Another step further to finding genuine intention or the genuine data of when you are recording is using the point data. The lines in some way are a little bit of a fraud. The lines are calculated by the computer - it kind of helps by doing a line between the points that are recorded. So really all you are recording are coordinates in the space. Instead of using the linear data you can also use just the point data and that is very accurate in terms of what is really recorded of the movement of the hand. Again you can use that – instead of using sheet metal you can use rods set in a laser cut, cardboard section with holes pierced by the laser. And then to the line of the template again place a disk of glass and heat it up and you end up with a piece like this so that you get that dot data. Again, the material does whatever it does during the heating.

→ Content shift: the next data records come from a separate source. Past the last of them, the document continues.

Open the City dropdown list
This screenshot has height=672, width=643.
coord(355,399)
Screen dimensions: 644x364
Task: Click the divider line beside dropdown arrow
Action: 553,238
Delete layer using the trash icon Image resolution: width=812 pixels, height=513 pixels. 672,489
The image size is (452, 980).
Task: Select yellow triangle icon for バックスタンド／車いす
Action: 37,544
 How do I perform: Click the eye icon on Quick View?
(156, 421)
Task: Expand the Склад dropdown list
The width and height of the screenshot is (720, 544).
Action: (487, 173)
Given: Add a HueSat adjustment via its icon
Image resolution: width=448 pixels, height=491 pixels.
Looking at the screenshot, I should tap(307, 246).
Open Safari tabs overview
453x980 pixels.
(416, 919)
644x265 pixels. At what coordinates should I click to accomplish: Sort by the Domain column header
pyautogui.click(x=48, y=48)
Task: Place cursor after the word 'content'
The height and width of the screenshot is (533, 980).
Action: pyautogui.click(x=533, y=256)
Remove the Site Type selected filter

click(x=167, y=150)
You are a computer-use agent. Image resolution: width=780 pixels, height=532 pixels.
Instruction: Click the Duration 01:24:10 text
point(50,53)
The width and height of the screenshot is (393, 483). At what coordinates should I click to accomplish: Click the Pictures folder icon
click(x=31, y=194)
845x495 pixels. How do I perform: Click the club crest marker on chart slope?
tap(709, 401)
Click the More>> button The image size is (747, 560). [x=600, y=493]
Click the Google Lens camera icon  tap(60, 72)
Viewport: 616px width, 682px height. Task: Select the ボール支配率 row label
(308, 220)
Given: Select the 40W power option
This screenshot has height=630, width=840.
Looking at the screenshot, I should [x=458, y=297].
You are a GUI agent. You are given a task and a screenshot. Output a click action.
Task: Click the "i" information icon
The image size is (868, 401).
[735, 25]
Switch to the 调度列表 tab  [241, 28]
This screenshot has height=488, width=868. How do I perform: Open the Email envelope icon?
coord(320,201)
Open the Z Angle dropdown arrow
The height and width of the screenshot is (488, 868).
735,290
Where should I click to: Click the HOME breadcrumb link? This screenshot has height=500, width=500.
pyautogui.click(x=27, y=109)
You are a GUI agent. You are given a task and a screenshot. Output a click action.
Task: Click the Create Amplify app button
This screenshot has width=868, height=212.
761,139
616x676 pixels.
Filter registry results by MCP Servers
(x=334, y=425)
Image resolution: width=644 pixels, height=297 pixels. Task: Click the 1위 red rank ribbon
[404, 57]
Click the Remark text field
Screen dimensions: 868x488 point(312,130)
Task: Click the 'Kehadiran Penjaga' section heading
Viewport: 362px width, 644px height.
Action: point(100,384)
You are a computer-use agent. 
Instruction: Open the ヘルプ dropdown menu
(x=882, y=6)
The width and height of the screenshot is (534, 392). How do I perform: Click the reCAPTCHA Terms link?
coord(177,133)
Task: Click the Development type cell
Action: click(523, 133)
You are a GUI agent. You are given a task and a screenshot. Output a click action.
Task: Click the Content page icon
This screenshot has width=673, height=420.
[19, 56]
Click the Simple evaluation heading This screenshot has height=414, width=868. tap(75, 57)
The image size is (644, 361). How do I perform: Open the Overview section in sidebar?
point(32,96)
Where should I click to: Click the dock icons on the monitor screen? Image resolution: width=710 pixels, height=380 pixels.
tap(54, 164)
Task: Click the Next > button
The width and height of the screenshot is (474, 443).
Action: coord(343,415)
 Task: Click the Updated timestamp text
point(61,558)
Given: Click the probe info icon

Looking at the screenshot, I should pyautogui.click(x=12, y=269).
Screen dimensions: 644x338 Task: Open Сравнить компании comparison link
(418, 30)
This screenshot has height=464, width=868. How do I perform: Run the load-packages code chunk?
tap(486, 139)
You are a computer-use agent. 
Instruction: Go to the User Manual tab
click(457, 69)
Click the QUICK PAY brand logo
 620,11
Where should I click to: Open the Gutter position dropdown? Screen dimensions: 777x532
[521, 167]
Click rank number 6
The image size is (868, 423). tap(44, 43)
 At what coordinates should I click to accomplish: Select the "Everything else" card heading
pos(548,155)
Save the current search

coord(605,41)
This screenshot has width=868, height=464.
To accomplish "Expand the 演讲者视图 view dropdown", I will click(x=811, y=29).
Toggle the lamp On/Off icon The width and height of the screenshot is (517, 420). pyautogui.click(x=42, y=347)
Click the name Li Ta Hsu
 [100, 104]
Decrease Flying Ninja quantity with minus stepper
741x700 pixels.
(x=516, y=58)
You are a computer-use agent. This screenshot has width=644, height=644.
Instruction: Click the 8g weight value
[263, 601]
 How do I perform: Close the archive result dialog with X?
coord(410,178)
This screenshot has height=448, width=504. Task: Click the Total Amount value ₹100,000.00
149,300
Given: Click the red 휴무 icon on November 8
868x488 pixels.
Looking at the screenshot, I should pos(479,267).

It really is a combination of the digital recording of the motion and a material doing things in the physical world.
A slightly different approach that was also part of this project was to also record everyday motions with your hands – so I recorded the motion of drying up. Taking a mug from the draining board, and a tea towel and you wipe it. So that is a recording of me doing that and then taking the mug and putting it on the side. Then taking this information of the recording of the motion, the action recording it as lines then digitally printing out tea towels with the motion of using the tea towel transposed as a decoration. That is essentially what my research is about.